What is BFS?
Breadth-First Search (BFS) is a graph traversal algorithm used to explore nodes and edges of a graph. It starts at a given source node and explores all its neighbors before moving on to the neighbors of those neighbors. BFS guarantees finding the shortest path in an unweighted graph, making it a powerful tool in graph theory.
Key Characteristics of BFS:
Level-Order Traversal: Nodes are visited level by level.
Queue-Based: BFS uses a queue to manage nodes to be visited.
Shortest Path: BFS finds the shortest path in terms of edges in an unweighted graph.
Breadth First: All neighbors are visited before moving deeper.
How Does BFS Work?
Start from the source node and mark it as visited.
Add the source node to a queue.
While the queue is not empty:
Remove the front node from the queue.
Visit all its unvisited neighbors, mark them as visited, and add them to the queue.
Applications of BFS
Finding Shortest Paths: In unweighted graphs (e.g., road networks).
Web Crawling: Exploring hyperlinks level by level.
Social Networks: Finding friends of friends (degrees of separation).
Connected Components: Detecting connected parts in a graph.
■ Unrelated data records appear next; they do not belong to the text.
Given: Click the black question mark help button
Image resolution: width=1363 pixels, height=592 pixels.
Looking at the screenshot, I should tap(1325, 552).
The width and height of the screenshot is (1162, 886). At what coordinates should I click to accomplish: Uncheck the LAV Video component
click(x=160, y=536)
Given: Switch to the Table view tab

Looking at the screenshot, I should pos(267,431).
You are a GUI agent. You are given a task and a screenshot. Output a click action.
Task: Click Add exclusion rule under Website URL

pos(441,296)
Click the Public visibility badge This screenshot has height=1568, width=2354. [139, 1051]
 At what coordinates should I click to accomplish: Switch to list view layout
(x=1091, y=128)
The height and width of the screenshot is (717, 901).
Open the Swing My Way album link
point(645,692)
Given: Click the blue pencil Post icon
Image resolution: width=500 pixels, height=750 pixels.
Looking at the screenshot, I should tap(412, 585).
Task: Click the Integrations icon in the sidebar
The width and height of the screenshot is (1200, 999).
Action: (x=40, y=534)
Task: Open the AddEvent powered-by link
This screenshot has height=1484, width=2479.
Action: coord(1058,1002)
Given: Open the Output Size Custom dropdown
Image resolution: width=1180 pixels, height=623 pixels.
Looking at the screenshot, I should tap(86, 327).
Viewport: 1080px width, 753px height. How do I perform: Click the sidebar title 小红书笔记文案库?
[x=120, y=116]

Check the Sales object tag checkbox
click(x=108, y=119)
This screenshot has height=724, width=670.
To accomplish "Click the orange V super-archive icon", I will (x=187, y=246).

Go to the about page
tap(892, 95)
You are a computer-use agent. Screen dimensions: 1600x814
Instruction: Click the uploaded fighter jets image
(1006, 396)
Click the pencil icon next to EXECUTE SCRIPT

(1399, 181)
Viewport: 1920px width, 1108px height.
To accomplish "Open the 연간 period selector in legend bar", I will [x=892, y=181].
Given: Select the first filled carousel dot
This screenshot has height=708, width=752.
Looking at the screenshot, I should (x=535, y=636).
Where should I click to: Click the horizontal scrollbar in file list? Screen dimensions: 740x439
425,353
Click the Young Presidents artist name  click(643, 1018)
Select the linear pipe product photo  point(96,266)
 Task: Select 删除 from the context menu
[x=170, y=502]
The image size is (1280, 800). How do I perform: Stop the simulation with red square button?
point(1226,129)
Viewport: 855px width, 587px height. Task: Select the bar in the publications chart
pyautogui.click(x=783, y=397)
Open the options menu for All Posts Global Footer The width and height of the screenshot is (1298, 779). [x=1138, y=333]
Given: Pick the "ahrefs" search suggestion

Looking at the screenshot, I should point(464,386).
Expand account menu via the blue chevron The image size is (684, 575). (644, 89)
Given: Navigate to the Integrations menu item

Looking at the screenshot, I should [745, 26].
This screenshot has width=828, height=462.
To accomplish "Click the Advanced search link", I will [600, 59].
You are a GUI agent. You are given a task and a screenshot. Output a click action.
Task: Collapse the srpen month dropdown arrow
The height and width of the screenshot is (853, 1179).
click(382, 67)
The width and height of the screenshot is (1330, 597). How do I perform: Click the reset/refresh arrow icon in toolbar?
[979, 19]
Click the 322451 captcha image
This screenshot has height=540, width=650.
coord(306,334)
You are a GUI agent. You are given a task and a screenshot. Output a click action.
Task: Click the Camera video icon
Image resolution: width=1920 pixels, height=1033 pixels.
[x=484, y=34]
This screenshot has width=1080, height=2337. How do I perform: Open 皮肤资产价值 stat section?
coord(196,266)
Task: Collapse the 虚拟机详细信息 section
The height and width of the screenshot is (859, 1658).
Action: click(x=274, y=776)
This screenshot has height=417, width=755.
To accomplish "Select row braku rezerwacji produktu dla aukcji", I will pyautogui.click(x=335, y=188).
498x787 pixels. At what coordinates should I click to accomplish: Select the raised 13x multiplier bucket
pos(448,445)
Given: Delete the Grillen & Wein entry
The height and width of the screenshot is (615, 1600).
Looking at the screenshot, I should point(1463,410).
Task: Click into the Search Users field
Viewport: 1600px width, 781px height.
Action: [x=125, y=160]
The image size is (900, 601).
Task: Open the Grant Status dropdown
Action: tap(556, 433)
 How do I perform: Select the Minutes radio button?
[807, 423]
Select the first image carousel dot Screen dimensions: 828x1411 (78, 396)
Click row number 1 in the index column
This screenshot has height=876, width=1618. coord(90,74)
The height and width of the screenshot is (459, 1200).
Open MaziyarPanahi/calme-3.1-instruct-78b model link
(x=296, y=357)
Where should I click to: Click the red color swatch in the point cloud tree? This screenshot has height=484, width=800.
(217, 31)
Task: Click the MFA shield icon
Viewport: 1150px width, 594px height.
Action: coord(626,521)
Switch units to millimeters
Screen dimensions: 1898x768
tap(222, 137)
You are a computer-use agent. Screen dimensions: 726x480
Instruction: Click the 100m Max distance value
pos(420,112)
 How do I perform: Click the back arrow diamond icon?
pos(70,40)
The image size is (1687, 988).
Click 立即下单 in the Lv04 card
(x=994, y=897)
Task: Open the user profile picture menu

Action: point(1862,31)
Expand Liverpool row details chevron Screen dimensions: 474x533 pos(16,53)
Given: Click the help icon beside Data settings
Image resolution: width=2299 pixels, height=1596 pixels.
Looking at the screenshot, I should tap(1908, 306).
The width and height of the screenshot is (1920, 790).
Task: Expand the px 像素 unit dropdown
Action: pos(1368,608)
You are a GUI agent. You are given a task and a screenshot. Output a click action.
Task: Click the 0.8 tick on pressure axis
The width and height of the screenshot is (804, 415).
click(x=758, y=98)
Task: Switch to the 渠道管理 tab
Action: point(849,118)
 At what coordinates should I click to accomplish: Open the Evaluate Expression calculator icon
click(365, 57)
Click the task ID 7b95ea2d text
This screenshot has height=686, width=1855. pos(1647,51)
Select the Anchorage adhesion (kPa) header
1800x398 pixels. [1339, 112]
Maze Solving: Exploring paths in a grid or matrix.
BFS Visualization
Imagine a graph as a series of connected nodes. BFS explores all nodes at the current "depth" before moving to the next depth level. Think of ripples spreading from a pebble dropped into water.
C Program for BFS
Here’s a simple implementation of BFS in C:
#include <stdio.h>
#include <stdlib.h>
#define MAX 100
// Queue implementation
int queue[MAX], front = -1, rear = -1;
void enqueue(int node) {
if (rear == MAX - 1) {
printf("Queue Overflow\n");
return;
}
if (front == -1) front = 0;
queue[++rear] = node;
}
int dequeue() {
if (front == -1 || front > rear) {
printf("Queue Underflow\n");
return -1;
}
return queue[front++];
}
int isEmpty() {
return front == -1 || front > rear;
}
// BFS Function
void bfs(int graph[MAX][MAX], int start, int n) {
int visited[MAX] = {0};
enqueue(start);
visited[start] = 1;
printf("BFS Traversal: ");
while (!isEmpty()) {
int current = dequeue();
printf("%d ", current);
// Visit all adjacent nodes
for (int i = 0; i < n; i++) {
if (graph[current][i] == 1 && !visited[i]) {
enqueue(i);
visited[i] = 1;
}
}
}
printf("\n");
}
int main() {
int n, start;
int graph[MAX][MAX];
printf("Enter the number of nodes: ");
scanf("%d", &n);
printf("Enter the adjacency matrix:\n");
for (int i = 0; i < n; i++) {
for (int j = 0; j < n; j++) {
scanf("%d", &graph[i][j]);
}
}
printf("Enter the starting node: ");
scanf("%d", &start);
bfs(graph, start, n);
return 0;
}
How It Works:
Adjacency Matrix: The graph is represented as an adjacency matrix.
Queue: A queue is used to track nodes to be visited.
Visited Array: Keeps track of visited nodes to avoid reprocessing.
Input: Users input the adjacency matrix and the starting node.
Why BFS is Important?
BFS is a cornerstone of graph algorithms due to its simplicity and versatility. Whether you're exploring social networks, solving puzzles, or analyzing connectivity, BFS is a go-to tool.